MicroRNA, mRNA and protein responses to dehydration in skeletal muscle of the African-clawed frog, Xenopus laevis

During the dry season in southern Africa, the predominantly aquatic African-clawed frog (Xenopus laevis) burrows into the wet mud of ponds and marshes. As drying continues frogs undergo dehydration, often enduring the loss of over 30% of body water. The present study examines the role of miRNA action in mediating biochemical changes that support X. laevis endurance of dehydration. Three conditions were analyzed: control, medium dehydration (15% total body water lost) and high dehydration (30% total body water lost) and relative changes in skeletal muscle miRNA, mRNA and protein expression were measured. The results showed statistically significant increases of 1.8-2.4 fold in the expression, relative to controls, of two proteins involved in miRNA biogenesis, Dicer and Drosha, as well as reduced serine phosphorylation of a third protein, p-Ago2 (Ser 387). Levels of two specific miRNAs were also elevated during medium dehydration by 1.9 and 2.5 fold for miR-181a3p and miR-210-5p, respectively.
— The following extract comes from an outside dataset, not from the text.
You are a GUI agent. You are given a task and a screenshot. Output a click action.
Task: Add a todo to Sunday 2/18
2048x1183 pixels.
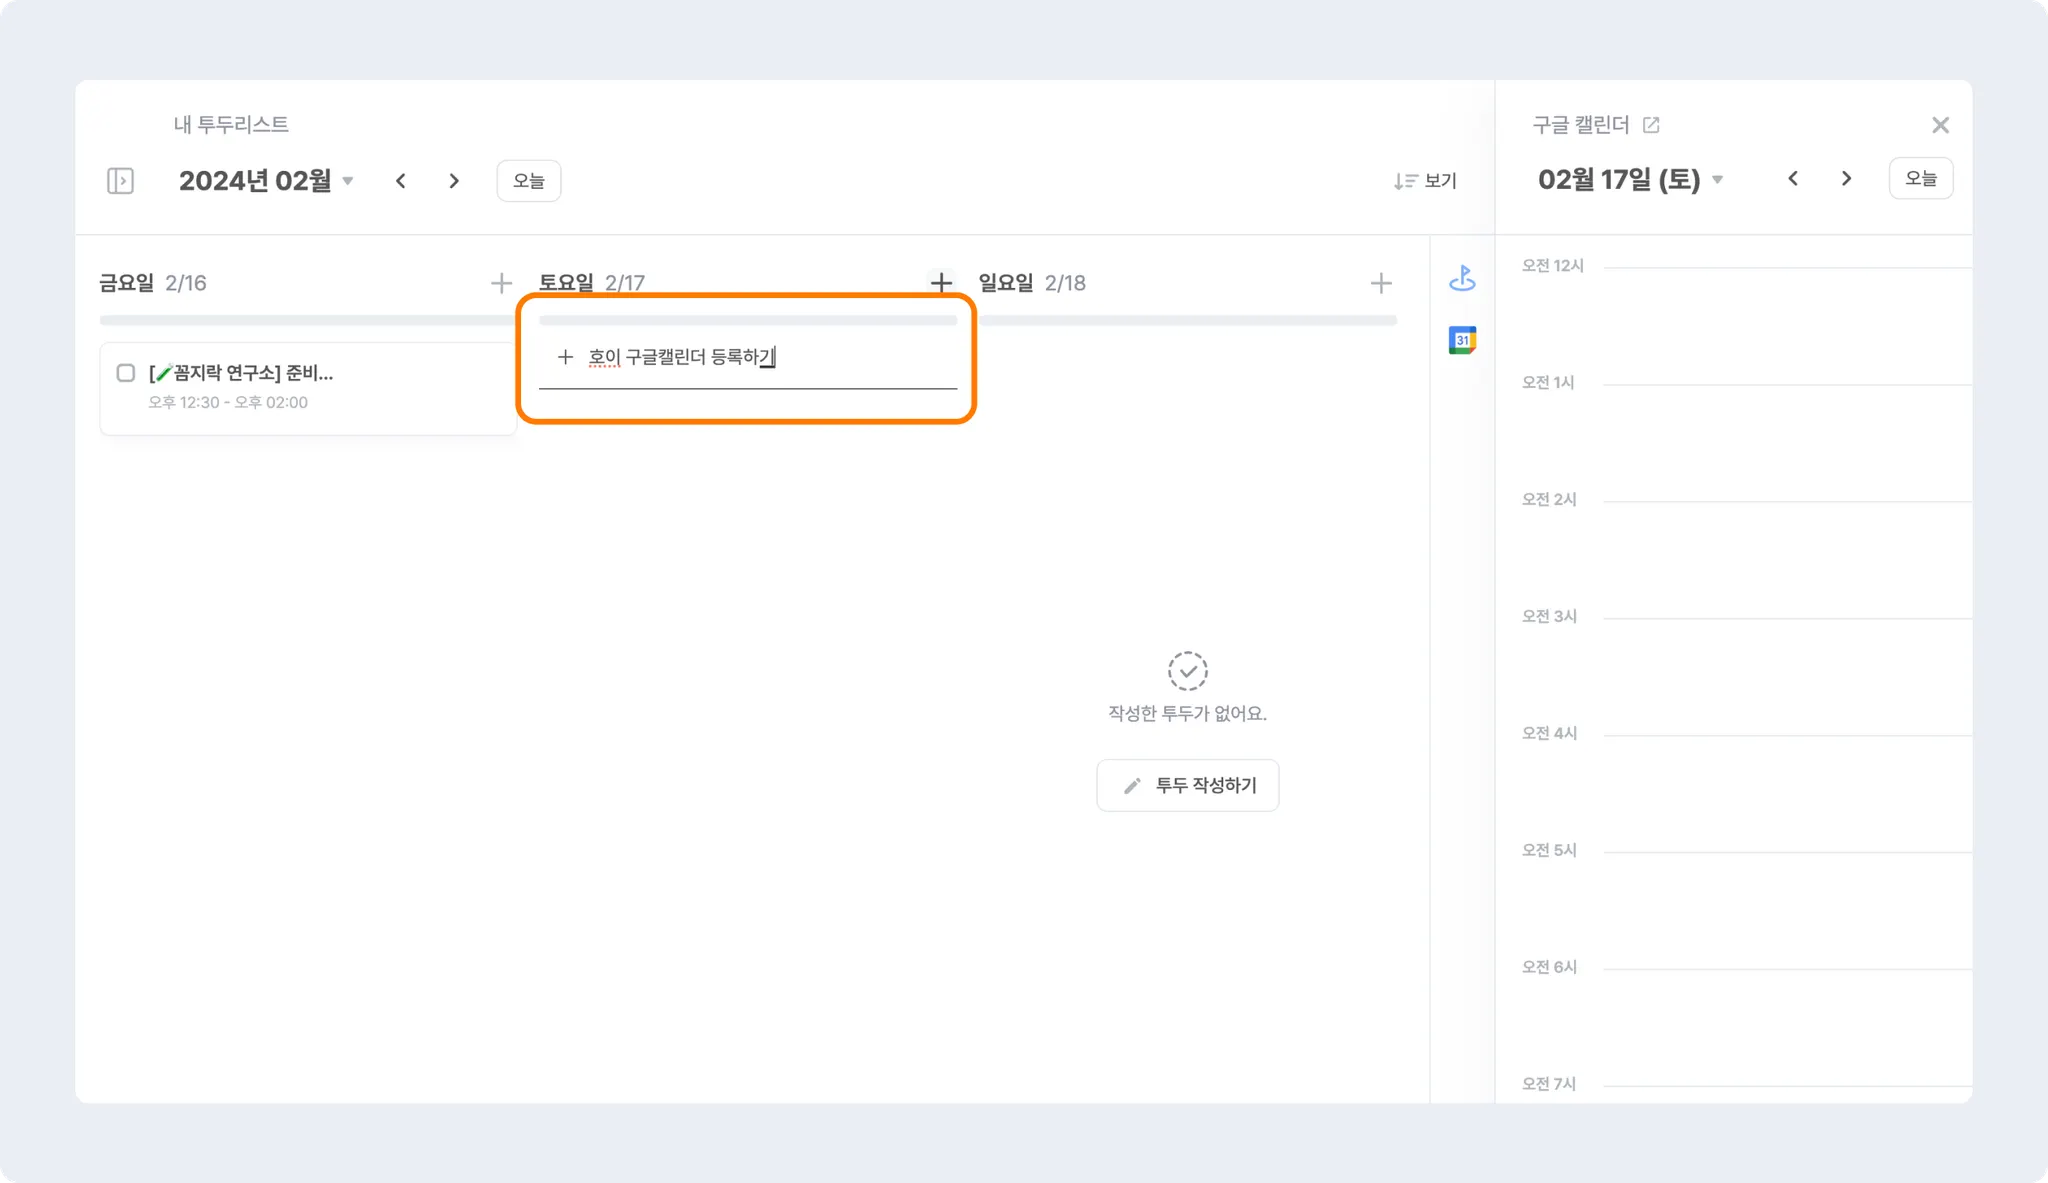click(1380, 283)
Gene transcript levels of selected muscle proteins were also altered: a 10-15 fold increase in mstn2 (myostatin 2), a 5-6 fold increase in mybpc3.S (myosin binding protein cardiac 3) and a 2.3fold rise in tnnc2 (troponin C2) but oppositely a significant decrease in expression of myod1 (myoblast determination protein 1). These findings indicate an increase in miRNA biogenesis, muscle contractile proteins and hypoxia stress tolerance with an opposite decrease in muscle growth and differentiation under dehydrating conditions that could all contribute to X. laevis survival of extreme dehydration.

Automated summary

This study examines the role of miRNA in mediating biochemical changes that support African-clawed frog's endurance of dehydration. The results show an increase in miRNA biogenesis, muscle contractile proteins, and hypoxia stress tolerance, while muscle growth and differentiation decrease under dehydrating conditions.